Nancie Ellen Caraway (born February 2, 1942) is the former First Lady of the U.S. state of Hawaii from 2010 to 2014. She is the spouse of former First Congressional District U.S. Representative and former Governor of Hawaii Neil Abercrombie. Caraway is a University of Hawaiʻi at Mānoa political scientist, feminist scholar and activist, a member of the university's Globalization Research Center and its Director of Women's Human Rights, leading its Trafficking Project. She is also a mentor and lecturer at the East–West Center.

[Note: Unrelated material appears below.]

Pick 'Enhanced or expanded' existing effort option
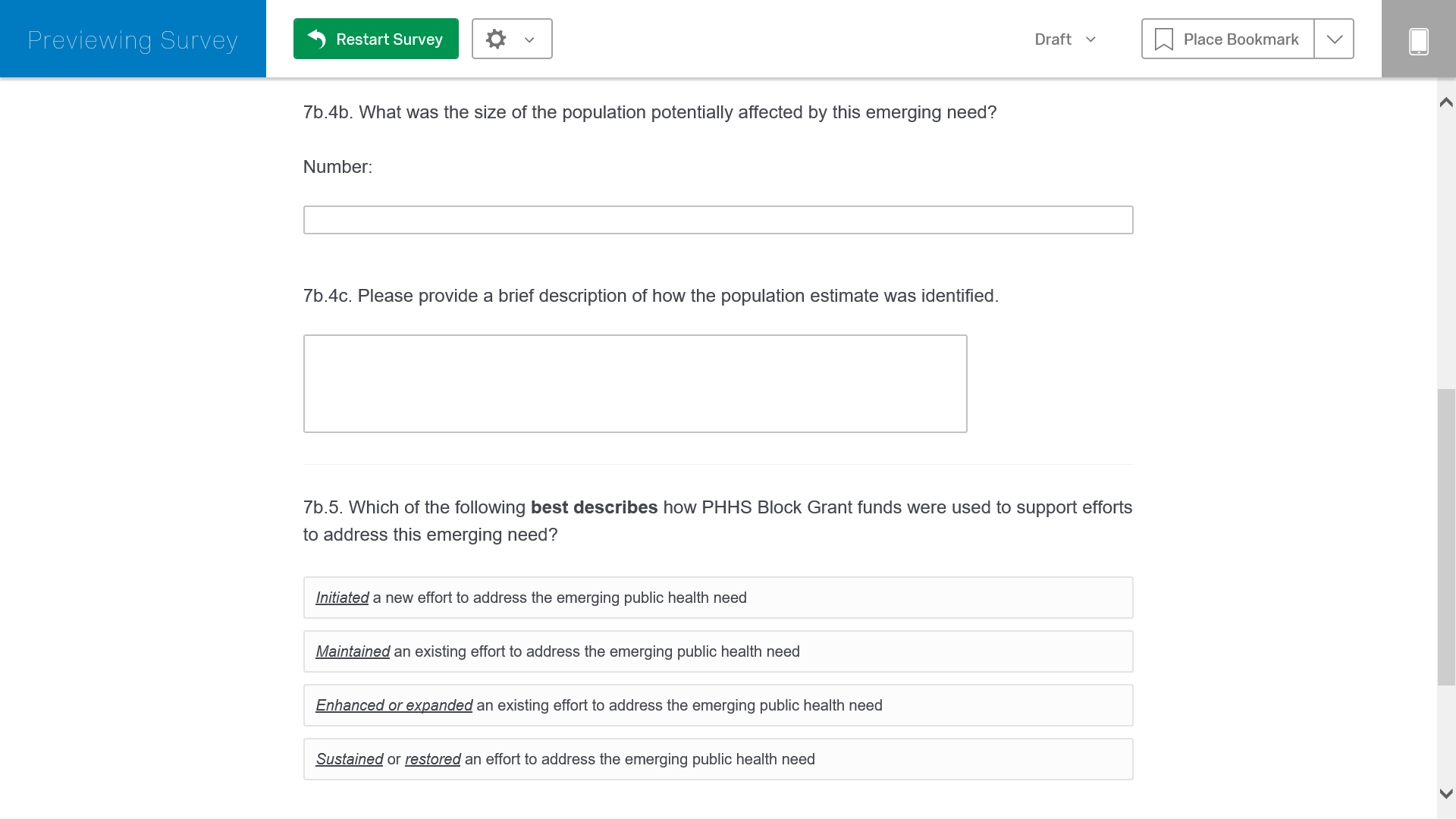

Caraway was born in Alabama and arrived in Hawaii from Houston, Texas. She received her bachelor of arts degree in political science at the University of Hawaiʻi at Mānoa in 1980. She was a resident of New York City while studying for her Master of Science degree in journalism at Columbia University. She married her husband, Neil Abercrombie, in 1981 in Palm Springs, California. She returned to Hawaii and completed a master of arts in 1986 and doctorate in 1991, both in political science.

Following her husband to Washington, D.C., where he served in the United States Congress, Caraway became an assistant professor at Georgetown University, George Washington University and American University.

An author, Caraway won the Victoria Schuck Award—an international award for the best book on women and politics—from the American Political Science Association for her 1992 book, Segregated Sisterhood: Racism and the Politics of American Feminism, also the title of her University of Hawaiʻi at Mānoa at doctoral dissertation.